Friday 12 October 2012

LISTEN




I reach for the buzzer than suspend the move glancing to the building next door. There is building work going on. There's sand and stone heaped up outside in the street and wooden slats going over a pit in the pavement and into the open-fronted space that is going to be the room next door. I ask a builder, "Is that going to be a sandwich bar?" He says "Yes, but we're going to remove that sign that says "sandwich bar" and replace it with another one."

The fountain in the courtyard of the children's centre is working. It's been plugged in and frothy water tips from one metallic cup into another. This water is lit up in each cup by an underwater light. It catches on to the froth making it white and shiny. As I get closer to the water I can smell Indian food.
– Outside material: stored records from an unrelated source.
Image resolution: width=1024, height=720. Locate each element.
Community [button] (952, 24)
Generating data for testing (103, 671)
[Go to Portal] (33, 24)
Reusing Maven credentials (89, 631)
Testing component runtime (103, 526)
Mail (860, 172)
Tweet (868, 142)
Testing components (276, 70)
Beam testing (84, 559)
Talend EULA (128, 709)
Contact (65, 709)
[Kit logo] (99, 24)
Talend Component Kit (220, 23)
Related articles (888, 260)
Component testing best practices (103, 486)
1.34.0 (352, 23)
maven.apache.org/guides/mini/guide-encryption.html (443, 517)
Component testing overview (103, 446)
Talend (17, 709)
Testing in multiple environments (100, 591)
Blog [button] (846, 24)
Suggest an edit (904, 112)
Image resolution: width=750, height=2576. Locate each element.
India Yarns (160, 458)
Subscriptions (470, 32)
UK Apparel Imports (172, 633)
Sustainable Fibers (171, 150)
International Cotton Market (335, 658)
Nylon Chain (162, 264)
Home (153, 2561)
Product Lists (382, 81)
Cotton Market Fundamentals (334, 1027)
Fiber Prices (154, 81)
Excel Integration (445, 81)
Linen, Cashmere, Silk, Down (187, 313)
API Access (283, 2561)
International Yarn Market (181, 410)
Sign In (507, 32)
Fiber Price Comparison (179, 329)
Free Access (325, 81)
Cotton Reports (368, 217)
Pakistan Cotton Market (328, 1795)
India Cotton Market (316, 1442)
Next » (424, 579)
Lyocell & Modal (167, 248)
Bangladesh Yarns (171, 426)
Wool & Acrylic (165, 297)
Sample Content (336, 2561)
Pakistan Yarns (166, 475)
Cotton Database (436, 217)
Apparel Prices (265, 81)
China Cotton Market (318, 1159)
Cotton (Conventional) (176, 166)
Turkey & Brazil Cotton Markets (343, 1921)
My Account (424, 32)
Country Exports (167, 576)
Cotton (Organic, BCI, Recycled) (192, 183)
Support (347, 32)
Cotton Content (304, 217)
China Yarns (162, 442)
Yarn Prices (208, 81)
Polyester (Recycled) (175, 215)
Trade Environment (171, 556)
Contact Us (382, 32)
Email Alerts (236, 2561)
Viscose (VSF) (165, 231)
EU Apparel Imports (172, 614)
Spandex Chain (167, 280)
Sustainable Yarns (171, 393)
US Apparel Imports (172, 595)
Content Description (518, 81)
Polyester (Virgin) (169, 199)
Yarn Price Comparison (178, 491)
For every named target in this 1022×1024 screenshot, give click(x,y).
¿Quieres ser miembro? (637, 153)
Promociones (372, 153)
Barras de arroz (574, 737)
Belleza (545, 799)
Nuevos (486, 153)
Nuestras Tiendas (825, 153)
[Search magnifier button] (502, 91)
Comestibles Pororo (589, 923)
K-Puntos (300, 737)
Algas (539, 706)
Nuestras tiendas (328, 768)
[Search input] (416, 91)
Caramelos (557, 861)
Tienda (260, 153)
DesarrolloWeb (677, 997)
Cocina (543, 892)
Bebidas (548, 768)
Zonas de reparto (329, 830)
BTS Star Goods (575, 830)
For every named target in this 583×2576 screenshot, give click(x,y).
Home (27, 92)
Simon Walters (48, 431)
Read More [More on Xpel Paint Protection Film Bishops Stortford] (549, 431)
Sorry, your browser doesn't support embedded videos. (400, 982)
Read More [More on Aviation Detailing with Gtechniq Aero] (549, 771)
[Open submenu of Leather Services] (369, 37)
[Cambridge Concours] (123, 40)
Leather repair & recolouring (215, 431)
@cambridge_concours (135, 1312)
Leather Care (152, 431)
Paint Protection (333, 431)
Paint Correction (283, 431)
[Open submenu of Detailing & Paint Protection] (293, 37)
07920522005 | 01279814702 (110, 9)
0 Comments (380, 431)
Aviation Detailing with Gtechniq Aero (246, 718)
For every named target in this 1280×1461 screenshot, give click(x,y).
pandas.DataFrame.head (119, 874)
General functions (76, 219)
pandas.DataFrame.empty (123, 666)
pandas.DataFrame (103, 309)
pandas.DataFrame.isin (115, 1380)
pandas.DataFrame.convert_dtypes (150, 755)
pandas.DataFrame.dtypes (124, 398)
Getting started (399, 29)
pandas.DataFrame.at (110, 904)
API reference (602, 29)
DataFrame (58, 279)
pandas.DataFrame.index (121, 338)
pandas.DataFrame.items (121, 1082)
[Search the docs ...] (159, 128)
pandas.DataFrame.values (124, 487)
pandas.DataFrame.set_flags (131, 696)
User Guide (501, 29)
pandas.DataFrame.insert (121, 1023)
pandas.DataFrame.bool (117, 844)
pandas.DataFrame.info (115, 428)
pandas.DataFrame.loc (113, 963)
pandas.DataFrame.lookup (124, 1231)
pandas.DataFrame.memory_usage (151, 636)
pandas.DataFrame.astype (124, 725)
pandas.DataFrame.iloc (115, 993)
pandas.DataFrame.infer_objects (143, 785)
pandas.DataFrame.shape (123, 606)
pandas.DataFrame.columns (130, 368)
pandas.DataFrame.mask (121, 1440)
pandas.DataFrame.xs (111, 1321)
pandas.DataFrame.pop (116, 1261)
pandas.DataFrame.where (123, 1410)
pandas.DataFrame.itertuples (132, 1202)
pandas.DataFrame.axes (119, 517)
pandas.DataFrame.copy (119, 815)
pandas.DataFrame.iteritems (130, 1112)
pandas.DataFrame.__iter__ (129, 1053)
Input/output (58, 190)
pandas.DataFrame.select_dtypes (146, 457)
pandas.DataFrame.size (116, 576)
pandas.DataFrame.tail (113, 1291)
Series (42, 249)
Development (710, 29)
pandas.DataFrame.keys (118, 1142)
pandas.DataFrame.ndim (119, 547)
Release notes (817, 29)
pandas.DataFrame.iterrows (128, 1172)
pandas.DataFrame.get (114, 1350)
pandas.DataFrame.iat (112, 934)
I start to salivate but when my fingers become immersed in the lighted water the smell disappears.

Once in the building I sign in with my name and the time. It is 1.15pm. I take the lift up to the second floor which is the top floor and cross through the Occupational Therapy Room that has been booked this afternoon by another therapist. There's the ball-pool with red, blue, yellow and green plastic balls. These balls are hollow and some of them are crushed. Some of the children like to crunch down on them, using their jaws like heavy industrial cranes that implode and dismantle them like buildings. The room has a slightly contained and stuffy atmosphere. It is padded with blue mats, a swing tilting back and forth gently as if a child had only that instant, vanished.

Next door the floor has been taken up. All the furniture is heaped into a corner and the bare bones of  the wooden support slats starts to reveal a symmetrical pattern like the criss-cross map of a chess board. There are indents between the slats stuffed with the soft insulation that is normally invisible under the floor covering. This covering usually offers a level surface for crossing from here to there and back again and this is usually done without too much thought. Because some of the floor has been removed I need to step carefully along the narrow lines of wood in order not to slip into the immediate give of this softness that is rising and enlarging.

Carefully I make it over to the other side of the room and go down the metallic stairway which is pinned onto the outside wall of the building. I reach the ground floor in this way by a different route.

The building is silent. I put my knuckle to a door but instead of knocking I listen.
There's a low level hum like the sound of a tractor or a tank and it's getting nearer. It stops and starts, stops and starts and it soon becomes evident that it is moving in the same cadence as Standard English. Soon it drowns out the silence and even in the gaps between it's advance, I sense this hidden form looming and preparing itself on the other side of the wood door. I fling the door wide open and a small child with its head pressed sideways against the concrete floor is gazing with wide eyes into a red plastic bus. He is looking through the back end where the back panel has been wrenched off or has fallen away. He is making engine-like noises and they reverberate around the empty room as if divorced from the throat and diaphragm of their original source.